New York's Murray Hill Apartment Building Plagued by Years of Furnace Malfunctions, Deaths

Feb. 17, 2004
Furnace malfunctions have for years plagued the Murray Hill apartment building where two men died in bed from carbon-monoxide poisoning, outraged residents said yesterday - as two tenants clung to life.

February 17, 2004 -- Furnace malfunctions have for years plagued the Murray Hill apartment building where two men died in bed from carbon-monoxide poisoning, outraged residents said yesterday - as two tenants clung to life.

Residents even survived the exact same problem four years ago - a nonfatal forewarning of Sunday's tragedy, fire officials confirmed.

"In 1999, in January, the same thing happened in the same building, and we evacuated everyone," said 12-year firefighting vet Joe Vizzini, who also responded to Sunday's poisonings. "It was the same exact thing. And now people died," he added. "It's not like it came out of nowhere."

Meanwhile, residents of four apartments said they had tried to reach building super Richard Zafra as recently as Sunday afternoon - just hours before the FDNY rushed to evacuate them - to complain about lightheadedness or the smell of fumes from a backed-up furnace.

But Zafra did not return their pages, they said. Zafra slammed his door when The Post attempted to talk to him.

Law-enforcement sources confirmed yesterday that Sunday's fatal leak was caused by a furnace with a soot-clogged exhaust pipe.

The building's managing agent, developer Scott Solomon, told The Post only that he felt "horrible" about the tragedy. In a statement, he claimed the building's heating and ventilation systems had no previous problems and were regularly inspected.

The furnace did pass inspection in May, 2003, an FDNY spokesman confirmed. "I am both furious and heartbroken," said Bethany Henderson, 27, a lawyer who lives on the top floor of the six-story building, where the two men were discovered blue and lifeless.

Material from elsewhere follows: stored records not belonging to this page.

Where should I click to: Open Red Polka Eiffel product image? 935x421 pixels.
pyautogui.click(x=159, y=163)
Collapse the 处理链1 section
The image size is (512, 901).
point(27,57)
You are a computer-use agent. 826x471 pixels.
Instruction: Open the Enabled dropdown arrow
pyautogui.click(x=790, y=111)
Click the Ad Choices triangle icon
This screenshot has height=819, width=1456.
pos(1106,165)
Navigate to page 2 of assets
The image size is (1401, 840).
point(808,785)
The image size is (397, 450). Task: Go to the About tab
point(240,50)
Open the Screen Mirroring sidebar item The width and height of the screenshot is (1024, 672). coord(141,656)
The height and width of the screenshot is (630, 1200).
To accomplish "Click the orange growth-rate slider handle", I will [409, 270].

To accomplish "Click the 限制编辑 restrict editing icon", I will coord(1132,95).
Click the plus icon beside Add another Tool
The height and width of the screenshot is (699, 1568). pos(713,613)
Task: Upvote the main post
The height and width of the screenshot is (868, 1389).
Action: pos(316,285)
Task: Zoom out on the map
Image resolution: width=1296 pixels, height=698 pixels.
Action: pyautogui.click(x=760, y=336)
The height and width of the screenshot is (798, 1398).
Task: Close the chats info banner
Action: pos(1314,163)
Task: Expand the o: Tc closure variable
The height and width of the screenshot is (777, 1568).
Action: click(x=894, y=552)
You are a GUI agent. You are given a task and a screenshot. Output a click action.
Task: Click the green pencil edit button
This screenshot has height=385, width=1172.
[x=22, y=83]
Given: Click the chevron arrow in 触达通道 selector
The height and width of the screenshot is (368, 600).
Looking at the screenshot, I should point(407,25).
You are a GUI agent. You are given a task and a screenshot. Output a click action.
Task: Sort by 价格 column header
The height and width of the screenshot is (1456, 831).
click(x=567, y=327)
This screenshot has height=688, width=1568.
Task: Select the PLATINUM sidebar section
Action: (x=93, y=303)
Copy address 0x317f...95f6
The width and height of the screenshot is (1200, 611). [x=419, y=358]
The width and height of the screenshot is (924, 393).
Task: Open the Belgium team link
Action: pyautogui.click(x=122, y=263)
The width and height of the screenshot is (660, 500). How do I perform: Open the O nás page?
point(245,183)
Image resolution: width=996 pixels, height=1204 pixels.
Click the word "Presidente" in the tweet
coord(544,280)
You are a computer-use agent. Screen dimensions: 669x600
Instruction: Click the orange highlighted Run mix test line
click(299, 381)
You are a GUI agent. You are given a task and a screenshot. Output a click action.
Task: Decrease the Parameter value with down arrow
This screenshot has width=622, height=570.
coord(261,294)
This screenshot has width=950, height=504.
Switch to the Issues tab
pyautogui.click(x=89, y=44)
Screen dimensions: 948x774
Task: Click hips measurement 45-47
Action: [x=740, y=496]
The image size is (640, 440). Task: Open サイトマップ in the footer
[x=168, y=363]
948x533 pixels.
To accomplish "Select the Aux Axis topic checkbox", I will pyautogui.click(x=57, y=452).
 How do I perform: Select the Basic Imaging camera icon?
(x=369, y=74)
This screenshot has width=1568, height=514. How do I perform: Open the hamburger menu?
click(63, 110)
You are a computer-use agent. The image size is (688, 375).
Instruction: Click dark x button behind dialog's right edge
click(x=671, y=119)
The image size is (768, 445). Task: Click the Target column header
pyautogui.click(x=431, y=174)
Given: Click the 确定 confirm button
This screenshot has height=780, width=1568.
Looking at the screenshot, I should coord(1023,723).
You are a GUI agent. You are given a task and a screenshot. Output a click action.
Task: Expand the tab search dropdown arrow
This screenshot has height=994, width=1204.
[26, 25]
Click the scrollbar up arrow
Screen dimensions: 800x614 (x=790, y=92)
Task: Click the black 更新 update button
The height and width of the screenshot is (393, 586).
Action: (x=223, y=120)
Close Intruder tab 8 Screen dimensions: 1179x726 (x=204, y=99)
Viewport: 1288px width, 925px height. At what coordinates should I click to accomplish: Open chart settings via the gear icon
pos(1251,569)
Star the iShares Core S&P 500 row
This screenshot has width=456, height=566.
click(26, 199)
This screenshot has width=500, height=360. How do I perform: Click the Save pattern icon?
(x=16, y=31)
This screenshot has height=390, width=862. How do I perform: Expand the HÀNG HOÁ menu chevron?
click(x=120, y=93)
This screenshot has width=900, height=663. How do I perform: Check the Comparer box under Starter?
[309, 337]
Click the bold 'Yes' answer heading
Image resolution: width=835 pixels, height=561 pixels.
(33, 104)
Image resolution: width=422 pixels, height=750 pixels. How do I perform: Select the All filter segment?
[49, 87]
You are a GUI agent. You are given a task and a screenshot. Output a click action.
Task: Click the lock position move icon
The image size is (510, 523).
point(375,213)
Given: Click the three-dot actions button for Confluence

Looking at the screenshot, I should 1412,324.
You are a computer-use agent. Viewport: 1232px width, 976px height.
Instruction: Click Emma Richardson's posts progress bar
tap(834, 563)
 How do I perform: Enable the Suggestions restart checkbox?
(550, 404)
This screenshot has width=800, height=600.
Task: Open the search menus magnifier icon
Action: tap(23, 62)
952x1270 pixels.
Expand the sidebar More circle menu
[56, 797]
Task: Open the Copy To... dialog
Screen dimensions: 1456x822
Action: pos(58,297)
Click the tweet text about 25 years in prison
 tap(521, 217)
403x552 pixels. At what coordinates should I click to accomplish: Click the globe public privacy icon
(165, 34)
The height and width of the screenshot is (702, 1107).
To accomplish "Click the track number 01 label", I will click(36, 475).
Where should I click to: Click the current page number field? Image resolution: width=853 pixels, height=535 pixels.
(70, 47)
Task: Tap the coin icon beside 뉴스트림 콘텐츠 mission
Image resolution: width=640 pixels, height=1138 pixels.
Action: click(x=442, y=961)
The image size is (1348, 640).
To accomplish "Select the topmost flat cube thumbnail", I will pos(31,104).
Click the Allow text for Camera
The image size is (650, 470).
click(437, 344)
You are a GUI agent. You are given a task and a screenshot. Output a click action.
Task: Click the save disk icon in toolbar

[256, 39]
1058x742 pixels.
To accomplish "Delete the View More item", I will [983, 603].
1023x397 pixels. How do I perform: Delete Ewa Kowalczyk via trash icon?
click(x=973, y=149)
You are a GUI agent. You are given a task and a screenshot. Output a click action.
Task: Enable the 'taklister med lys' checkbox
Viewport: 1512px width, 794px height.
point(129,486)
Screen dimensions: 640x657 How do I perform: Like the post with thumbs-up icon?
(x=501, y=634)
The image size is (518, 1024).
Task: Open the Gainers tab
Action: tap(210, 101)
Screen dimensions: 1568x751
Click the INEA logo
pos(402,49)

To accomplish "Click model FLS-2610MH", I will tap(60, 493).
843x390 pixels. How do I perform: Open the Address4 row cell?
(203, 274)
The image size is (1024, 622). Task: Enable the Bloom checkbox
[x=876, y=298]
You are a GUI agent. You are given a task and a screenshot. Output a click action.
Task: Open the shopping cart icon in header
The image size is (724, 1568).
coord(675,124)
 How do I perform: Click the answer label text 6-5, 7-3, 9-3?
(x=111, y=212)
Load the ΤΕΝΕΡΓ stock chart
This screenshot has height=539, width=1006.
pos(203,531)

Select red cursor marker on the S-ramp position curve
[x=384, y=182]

"We've had boiler problems the entire time we've lived there," Henderson said of her and her husband, who only escaped death from the rising fumes because they'd made a last-minute decision to visit friends at the Jersey shore.

The dead were Harvey Needleman, 68, a retired Northwest Airlines pilot, and his partner Joaquin Polanco, 40. Needleman, a dog lover and theater aficionado who lived in the building 24 years, had narrowly survived the building's previous furnace catastrophe - it caught fire last May, said his brother, Don, 72.

Carbon monoxide is lighter than air, so it was no surprise to fire officials that the two fatalities were on the top floor. Yvette Karpa, 71, also lived on the top floor. She remains in stable condition at Jacobi Hospital.

One floor down, fumes gravely sickened the tragedy's fourth victim, Jessica Stoeckel, 29, a doctor and marathon runner. She remains in critical condition.